Santiago de Chile.- La caída en las perspectivas de crecimiento de Brasil y México, y la hecatombe que sufre Venezuela, han llevado al Fondo Monetario Internacional (FMI) a rebajar hasta el 0,6 % la previsión de crecimiento de América Latina y el Caribe en 2019, ocho décimas menos que en su informe del abril.
El organismo multilateral, que presentó este martes en Santiago la actualización de su informe de Perspectivas Económicas Globales, estima que América Latina y el Caribe se recupere para 2020, año para el que estimó en un 2,3 % el crecimiento en la región, un punto porcentual menos que lo que había previsto en abril.
La revisión a la baja para 2019 refleja principalmente las caídas en la economía de Brasil, que crecerá a un ritmo del 0,8 % este año, 1,3 puntos porcentuales menos que lo previsto en abril, y México, que avanzará al 0,9 %, siete décimas menos de lo previsto anteriormente.

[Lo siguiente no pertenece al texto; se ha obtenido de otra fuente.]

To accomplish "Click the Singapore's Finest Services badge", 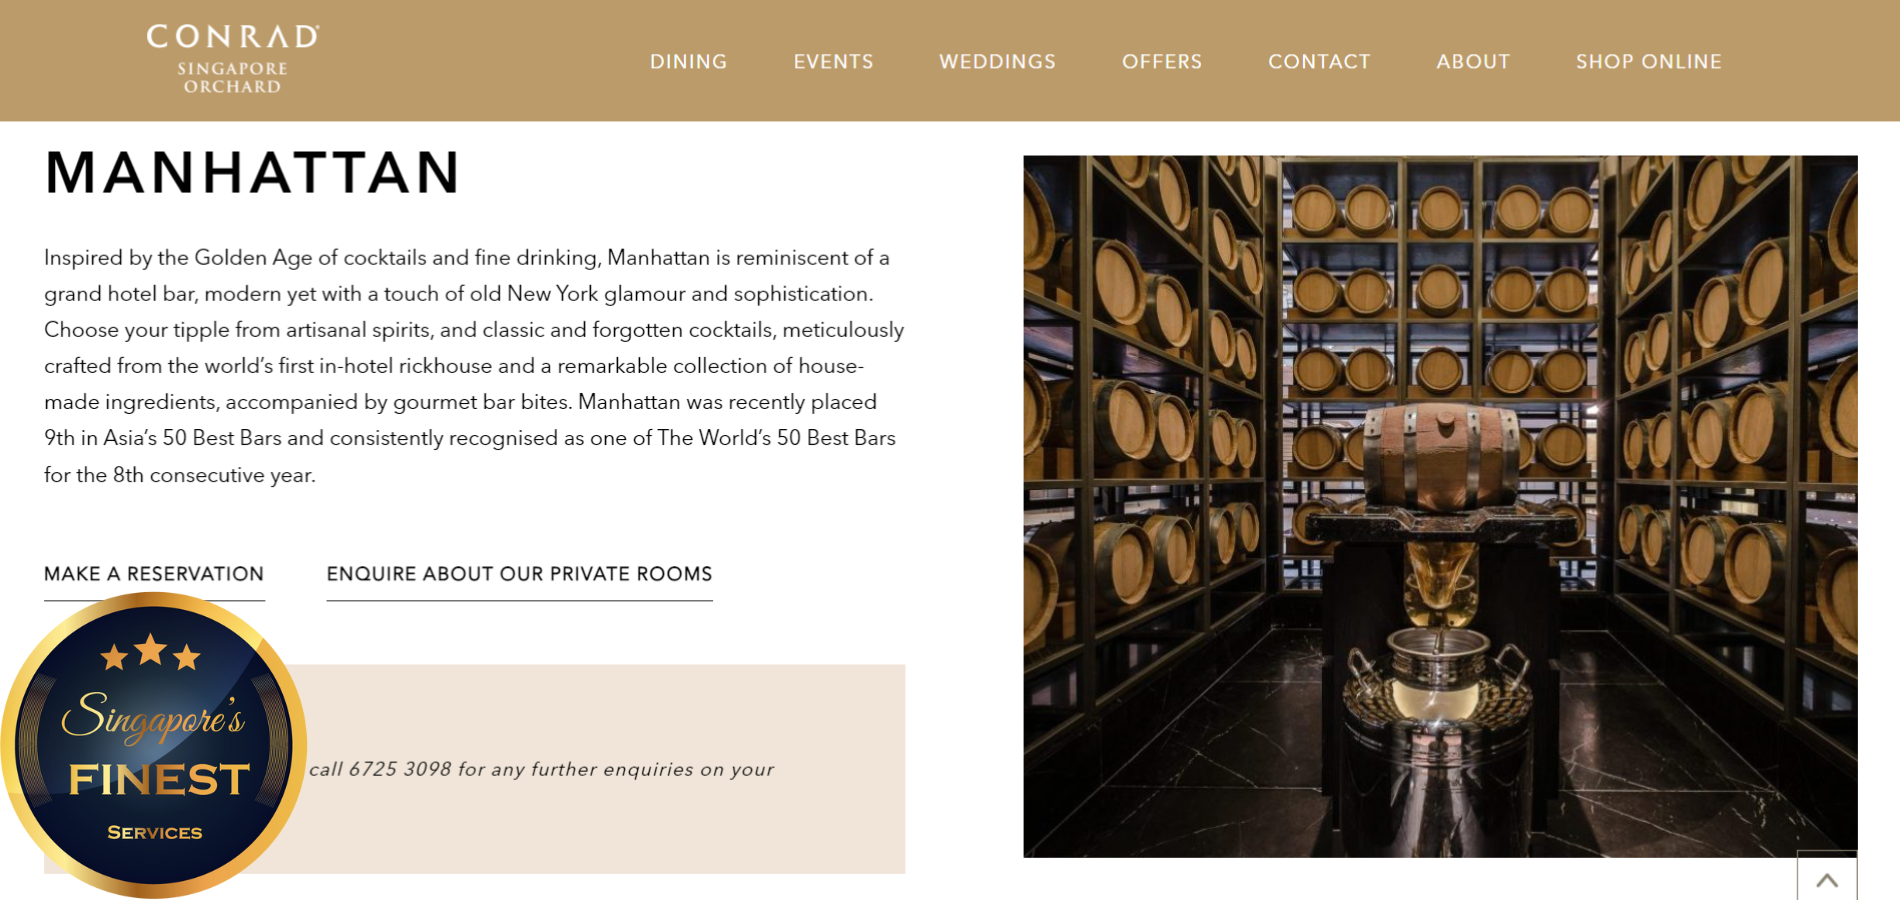I will pos(153,745).
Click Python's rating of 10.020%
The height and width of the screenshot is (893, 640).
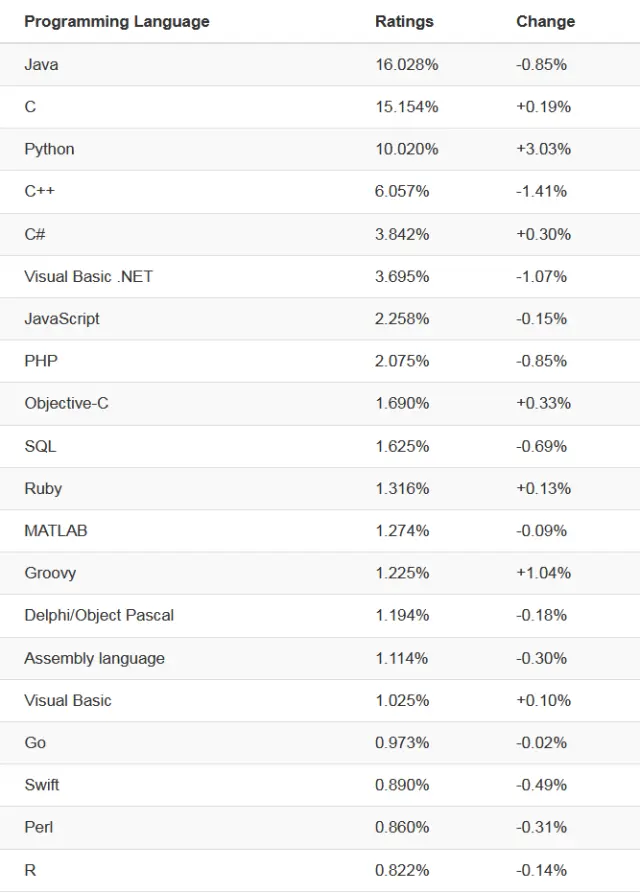(x=406, y=149)
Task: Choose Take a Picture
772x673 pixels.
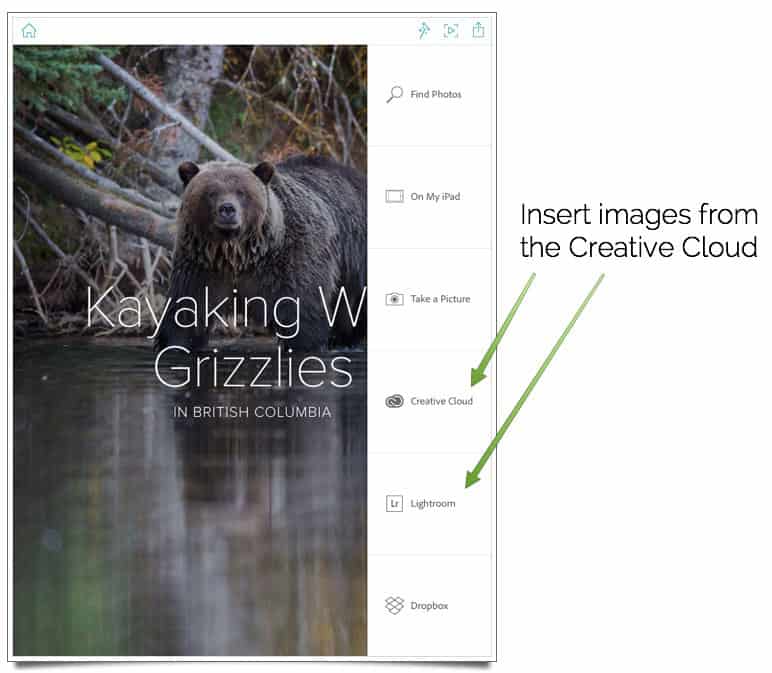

El FMI también pone el foco en la situación de Venezuela, cuya economía sufrirá una contracción de alrededor del 35 % en 2019, según sus proyecciones.
El organismo también reflejó una caída en las proyecciones de Argentina y Chile, si bien situó a este último país, junto a Perú y Colombia, “en el lado positivo” dentro del “panorama sombrío” de la región.
“En Latinoamérica hemos tenido una significativa bajada en las proyecciones. Se debe a los resultados de varios países y no existe una explicación única. Hemos bajado las predicciones para Brasil, México, Venezuela...”, dijo la economista jefe del FMI, la india Gita Gopinath, una entrevista con Efe tras la presentación del informe.
Los factores de estas caídas varían, algunos se deben a la demanda externa, pero otros a cuestiones domésticas, principalmente debido a la incertidumbre con los cambios en la política fiscal en Brasil o las reformas estructurales en México, por ejemplo, lo que afecta directamente a las inversiones y al consumo”, agregó Gopinath.
En su informe, el FMI comenta que en Brasil persiste la incertidumbre sobre la aprobación de algunas reformas estructurales, mientras que en México la inversión permanece débil y el consumo privado se ha desacelerado por la incertidumbre que, a su juicio, generan algunas políticas del país.